Selected excerpt:
▽

Arch/Extensibility2 - W3C RIF-WG Wiki

This is proposed text for the Extensibility section of Arch

It currently has some new sections and some old sections that need to be smooooshed together.

The design of RIF is intended to provide general extensibility, including support for both backward and forward compatibility. Software which is backward compatible can handle old formats, and RIF is designed to make this easy to do. Software which is forward compatible can, to some extent, handle future formats, defined after the software is written. Together, they make it practical for an interchange format to change and grow, to better serve the evolving needs of users, even when it is already widely deployed. In the case of RIF, the same design also allows language dialects which are not directly compatible to co-exist and to partially interoperate.

The RIF model of extensibility is based on the idea of having multiple RIF dialects, each with its own XML syntax. Whenever new features are needed, a new dialect can be published which supports the new features. Dialects may overlap in syntax, and when they do, they are required to have identical semantics for documents in the area of overlap. To the extent that new dialects reuse the syntax of previous dialects, maximizing the overlap, backwards compatibility is provided. A Web-based mechanism is provided by RIF to help coordinate overlap.

RIF supports forward compatibility by allowing each dialect to have a set of on-line "fallback" procedures, along with associated "impact" information. When RIF software encounters a document in an unknown syntax, it can attempt to retrieve this information and use it to transform the document into a dialect it supports. The effects of the transformation (which may change the meaning of the document) are described in the impact information, allowing users and higher-level software to be properly informed about the change. This forward compatibility design allows features to become used by a segment of the overall RIF user base while minimizing impact on the other users.

The on-line elements of the extensibility mechanisms, mentioned above and detailed below, rely on XML namespaces and use the Web as a decentralized information store. This approach leverages Web Architecture and Semantic Web concepts to provide high functionality at a low implementation cost and with no need for a central registration authority.

Linked Dialects (NEWER)

In order to coordinate between dialects (to manage overlap) and to allow implementations to download fallback information on-demand, we define "linked dialects" as dialects which are coordinated with Web content as defined in this section.

Not all RIF dialects need to be linked, but unlinked dialects do not support RIF's extensibility features. It is expected that dialects in wide use will be a linked, while dialects in early development and those used privately by individuals and small organizations will typically be unlinked.

Each linked dialect must have a single IRI, used to refer to the dialect. Dereference of that IRI, with the content type "application/rif+xml" MUST return a RIF document in [@@some dialect] which include [@@some information]. The dereference MAY include HTTP redirection steps.

Every IRI used in the dialect's abstract syntax (as identifiers for syntactic classes and properties) must similarly return RIF content. The RIF content, and the IRIs (after fragment truncation) MAY be the same for all syntactic elements and for one or more dialects.

The content for the syntactic elements must include a list of all the linked dialects which use the syntactic element. The person or organization responsible for maintaining that content MUST, on a request in good faith, include the reference IRI of any dialect which claims to use that syntactic element.

△

Rows:
▽

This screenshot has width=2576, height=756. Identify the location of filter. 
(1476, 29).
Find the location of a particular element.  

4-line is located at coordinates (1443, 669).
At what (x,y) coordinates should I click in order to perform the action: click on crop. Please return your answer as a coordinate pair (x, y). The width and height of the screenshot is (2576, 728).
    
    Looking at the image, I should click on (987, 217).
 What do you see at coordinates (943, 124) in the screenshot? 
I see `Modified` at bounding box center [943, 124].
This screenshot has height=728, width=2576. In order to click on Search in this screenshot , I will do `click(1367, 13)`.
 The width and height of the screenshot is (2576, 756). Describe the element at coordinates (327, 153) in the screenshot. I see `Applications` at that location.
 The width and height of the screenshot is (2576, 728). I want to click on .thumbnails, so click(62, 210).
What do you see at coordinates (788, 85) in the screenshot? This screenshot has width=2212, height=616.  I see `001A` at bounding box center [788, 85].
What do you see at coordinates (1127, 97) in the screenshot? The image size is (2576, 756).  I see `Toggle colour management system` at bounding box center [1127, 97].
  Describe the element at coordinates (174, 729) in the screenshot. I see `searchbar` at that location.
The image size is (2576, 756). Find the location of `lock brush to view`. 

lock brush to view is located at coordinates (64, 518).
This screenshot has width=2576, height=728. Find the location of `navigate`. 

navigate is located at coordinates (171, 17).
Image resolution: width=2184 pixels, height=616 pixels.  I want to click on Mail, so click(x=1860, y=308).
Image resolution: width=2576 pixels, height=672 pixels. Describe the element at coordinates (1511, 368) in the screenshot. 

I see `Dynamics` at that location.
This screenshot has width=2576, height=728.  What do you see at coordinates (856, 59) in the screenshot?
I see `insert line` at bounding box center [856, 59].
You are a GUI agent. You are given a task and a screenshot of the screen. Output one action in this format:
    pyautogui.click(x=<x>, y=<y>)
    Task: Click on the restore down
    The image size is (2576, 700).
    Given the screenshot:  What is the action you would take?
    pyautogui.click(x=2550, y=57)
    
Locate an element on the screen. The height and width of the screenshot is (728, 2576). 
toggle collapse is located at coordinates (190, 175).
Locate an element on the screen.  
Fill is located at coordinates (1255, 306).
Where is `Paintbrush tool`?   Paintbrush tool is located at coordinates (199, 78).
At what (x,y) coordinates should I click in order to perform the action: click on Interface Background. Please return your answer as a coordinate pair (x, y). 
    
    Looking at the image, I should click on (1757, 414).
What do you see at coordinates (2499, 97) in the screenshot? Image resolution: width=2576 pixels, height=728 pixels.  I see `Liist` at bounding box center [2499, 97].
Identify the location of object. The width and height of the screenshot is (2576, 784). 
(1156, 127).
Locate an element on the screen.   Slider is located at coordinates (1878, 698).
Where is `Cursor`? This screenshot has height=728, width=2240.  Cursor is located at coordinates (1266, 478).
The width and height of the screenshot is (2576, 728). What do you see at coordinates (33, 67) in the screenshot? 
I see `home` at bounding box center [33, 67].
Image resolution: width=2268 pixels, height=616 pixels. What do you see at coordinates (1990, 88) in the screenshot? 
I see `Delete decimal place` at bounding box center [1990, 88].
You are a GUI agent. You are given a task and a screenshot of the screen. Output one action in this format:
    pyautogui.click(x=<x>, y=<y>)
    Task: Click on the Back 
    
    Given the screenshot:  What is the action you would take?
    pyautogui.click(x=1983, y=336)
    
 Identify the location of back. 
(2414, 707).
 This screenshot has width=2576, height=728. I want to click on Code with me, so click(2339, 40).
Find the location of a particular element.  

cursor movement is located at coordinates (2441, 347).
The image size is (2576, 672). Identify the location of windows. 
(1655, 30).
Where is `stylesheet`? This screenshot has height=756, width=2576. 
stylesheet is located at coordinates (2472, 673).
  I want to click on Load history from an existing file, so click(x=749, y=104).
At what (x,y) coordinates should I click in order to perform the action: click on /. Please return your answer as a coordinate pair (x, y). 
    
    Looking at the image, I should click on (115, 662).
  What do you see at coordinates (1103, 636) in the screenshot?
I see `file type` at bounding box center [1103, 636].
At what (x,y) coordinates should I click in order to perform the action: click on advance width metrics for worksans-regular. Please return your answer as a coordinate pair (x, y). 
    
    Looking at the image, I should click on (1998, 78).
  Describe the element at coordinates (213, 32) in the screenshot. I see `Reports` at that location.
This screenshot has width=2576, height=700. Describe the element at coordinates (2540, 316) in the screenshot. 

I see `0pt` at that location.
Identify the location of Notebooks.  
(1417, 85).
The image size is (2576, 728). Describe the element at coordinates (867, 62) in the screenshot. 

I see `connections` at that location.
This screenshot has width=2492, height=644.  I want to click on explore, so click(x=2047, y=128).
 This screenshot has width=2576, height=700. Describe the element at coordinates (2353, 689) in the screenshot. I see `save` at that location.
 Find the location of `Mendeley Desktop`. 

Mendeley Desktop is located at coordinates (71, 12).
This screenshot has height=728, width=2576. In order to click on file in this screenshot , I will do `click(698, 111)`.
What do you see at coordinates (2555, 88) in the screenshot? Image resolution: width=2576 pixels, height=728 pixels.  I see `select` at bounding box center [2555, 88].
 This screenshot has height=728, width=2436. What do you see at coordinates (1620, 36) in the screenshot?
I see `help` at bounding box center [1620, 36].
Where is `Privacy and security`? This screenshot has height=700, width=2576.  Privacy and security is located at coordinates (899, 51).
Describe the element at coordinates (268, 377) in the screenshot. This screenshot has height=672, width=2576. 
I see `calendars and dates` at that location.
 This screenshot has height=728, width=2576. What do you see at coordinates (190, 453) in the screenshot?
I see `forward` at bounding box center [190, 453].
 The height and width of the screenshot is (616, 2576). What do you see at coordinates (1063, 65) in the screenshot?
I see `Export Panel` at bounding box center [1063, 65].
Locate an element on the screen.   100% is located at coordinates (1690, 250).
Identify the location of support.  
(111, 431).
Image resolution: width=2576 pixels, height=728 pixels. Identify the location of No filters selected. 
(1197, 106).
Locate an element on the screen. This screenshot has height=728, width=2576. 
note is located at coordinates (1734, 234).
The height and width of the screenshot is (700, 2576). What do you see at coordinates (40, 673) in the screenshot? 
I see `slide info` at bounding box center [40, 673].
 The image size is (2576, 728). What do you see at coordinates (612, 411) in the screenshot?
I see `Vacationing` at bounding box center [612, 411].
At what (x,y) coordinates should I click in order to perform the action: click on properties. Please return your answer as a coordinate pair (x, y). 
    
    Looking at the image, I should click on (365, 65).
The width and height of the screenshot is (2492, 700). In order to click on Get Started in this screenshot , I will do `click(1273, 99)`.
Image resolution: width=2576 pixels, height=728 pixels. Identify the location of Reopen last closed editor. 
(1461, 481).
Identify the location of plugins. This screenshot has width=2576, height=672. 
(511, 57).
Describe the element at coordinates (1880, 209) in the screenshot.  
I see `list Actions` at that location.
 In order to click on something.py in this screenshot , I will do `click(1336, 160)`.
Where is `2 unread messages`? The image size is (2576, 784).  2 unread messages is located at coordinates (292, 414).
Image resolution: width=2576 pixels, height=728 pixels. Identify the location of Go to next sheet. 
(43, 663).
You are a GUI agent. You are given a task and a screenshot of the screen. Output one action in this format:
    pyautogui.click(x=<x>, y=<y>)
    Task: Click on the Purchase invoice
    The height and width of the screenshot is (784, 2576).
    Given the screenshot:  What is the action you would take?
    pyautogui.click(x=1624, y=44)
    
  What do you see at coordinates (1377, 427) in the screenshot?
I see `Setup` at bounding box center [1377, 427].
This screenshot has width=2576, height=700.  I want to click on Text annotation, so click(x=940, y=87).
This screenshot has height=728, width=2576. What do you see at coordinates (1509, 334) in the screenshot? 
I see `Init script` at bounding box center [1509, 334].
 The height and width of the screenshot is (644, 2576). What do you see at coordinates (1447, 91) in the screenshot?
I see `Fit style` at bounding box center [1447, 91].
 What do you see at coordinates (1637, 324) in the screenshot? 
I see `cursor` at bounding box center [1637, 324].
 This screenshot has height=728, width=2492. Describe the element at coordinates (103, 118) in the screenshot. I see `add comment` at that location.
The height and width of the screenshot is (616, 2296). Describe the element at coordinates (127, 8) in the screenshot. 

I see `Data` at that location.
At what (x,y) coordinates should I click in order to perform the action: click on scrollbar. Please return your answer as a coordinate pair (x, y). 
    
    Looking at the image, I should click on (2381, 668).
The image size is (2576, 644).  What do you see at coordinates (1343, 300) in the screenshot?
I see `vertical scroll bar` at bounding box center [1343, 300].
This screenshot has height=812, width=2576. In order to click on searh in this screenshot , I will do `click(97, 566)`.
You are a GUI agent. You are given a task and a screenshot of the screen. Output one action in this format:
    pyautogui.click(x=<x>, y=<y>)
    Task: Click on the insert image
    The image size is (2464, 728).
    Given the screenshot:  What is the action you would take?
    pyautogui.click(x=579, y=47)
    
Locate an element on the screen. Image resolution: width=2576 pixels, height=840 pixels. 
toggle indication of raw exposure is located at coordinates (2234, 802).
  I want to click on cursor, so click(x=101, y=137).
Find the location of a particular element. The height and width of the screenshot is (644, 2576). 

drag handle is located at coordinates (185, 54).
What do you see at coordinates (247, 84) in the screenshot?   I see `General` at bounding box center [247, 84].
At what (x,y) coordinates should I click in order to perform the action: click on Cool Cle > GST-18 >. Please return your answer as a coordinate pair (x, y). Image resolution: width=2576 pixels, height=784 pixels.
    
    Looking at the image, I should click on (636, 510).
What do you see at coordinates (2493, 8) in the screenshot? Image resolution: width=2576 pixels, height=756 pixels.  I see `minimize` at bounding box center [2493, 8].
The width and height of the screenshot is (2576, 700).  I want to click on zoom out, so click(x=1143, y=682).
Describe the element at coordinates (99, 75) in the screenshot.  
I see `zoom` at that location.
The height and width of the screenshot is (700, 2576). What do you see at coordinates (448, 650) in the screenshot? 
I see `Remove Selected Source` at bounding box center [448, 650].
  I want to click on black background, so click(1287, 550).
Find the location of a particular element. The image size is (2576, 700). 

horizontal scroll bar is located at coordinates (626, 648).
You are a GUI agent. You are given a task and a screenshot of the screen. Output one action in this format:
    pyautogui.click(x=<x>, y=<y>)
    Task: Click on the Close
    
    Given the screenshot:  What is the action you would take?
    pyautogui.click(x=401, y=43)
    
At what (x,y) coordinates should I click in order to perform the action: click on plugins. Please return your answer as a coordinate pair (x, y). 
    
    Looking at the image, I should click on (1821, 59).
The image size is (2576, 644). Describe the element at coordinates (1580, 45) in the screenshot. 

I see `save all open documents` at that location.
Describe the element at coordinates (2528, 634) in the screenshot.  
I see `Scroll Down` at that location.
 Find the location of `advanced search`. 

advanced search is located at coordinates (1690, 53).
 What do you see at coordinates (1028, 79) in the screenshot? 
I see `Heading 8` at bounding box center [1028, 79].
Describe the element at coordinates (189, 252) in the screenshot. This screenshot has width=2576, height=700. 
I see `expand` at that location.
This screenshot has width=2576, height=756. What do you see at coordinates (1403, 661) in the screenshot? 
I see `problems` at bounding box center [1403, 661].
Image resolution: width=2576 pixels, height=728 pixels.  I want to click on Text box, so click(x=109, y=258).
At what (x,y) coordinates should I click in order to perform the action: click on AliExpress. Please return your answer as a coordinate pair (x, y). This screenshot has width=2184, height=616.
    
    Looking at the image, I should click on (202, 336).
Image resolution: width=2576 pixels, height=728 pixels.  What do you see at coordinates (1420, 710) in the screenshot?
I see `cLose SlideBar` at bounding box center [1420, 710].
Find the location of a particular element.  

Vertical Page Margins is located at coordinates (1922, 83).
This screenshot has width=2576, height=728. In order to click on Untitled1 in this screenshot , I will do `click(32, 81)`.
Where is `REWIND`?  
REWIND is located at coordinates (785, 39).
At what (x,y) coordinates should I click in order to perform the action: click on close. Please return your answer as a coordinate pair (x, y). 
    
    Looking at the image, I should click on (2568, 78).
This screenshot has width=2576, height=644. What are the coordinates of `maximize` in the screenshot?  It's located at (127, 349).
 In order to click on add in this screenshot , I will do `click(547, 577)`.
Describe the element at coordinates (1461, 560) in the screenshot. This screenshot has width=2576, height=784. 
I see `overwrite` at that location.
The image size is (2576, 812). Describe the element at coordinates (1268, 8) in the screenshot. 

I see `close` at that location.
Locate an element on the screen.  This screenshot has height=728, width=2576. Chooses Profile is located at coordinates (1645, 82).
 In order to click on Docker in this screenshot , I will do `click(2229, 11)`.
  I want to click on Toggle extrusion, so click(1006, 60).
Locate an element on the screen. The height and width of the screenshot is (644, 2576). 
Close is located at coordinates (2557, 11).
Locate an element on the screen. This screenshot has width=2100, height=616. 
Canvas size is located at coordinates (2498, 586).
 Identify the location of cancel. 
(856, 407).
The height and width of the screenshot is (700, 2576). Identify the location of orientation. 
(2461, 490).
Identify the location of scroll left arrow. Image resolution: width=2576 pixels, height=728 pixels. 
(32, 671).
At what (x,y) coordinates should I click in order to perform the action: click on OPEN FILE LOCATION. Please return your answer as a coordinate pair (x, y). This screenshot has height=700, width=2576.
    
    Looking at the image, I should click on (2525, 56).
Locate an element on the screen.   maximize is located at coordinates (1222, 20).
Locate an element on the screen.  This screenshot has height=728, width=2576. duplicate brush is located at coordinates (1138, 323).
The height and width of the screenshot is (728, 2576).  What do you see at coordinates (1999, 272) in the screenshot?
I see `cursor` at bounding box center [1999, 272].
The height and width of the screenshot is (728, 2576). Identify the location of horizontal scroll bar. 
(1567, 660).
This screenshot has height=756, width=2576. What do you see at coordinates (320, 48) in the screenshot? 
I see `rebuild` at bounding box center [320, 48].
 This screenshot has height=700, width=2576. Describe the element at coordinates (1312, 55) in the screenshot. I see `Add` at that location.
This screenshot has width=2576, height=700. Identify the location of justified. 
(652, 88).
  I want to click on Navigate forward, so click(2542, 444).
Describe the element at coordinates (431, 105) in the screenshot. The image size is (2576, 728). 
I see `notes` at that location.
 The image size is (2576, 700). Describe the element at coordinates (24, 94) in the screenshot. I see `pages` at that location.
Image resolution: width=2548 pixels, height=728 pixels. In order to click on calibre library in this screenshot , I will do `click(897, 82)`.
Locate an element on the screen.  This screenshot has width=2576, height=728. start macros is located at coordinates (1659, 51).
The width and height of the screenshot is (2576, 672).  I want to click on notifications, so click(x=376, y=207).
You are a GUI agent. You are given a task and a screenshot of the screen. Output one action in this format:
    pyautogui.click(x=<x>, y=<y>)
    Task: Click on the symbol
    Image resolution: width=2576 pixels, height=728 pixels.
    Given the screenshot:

△

Given task 1:
List every term or phrase that the wiki page on RIF extensibility places inside double quotation marks.
Given task 2:
Extend the wiki page on RIF extensibility, picking up after its final sentence.

Response 1:
fallback
impact
application/rif+xml
linked dialects

Response 2:
Syntactic Overlap (NEWER)

The key principle to providing scalable backward compatibility is that the semantics of a given linguistic expression must not change between dialects. As long as this principle is followed, implementations can process input documents without any concern about what dialect they might be written in. Systems can simply try to parse each document as being written in one or more of the dialects they do implement, and if it does parse, then it can be correctly treated as if it had been written with that dialect in mind. The meaning is, by definition, the same.

This principal of non-conflict between dialects where there is syntactic overlap has been practiced for many years in data formats and computer languages as they have evolved over the years. It is relatively obvious and easy to manage if the dialects are all developed by the same organization, or if the dialects have very little overlap. (Most XML based languages, if they use namespaces, can be seen as non-conflicting. They only share syntactic elements in the "xml" pseudo namespace, and the semantics of those parts of the syntax are managed by W3C.)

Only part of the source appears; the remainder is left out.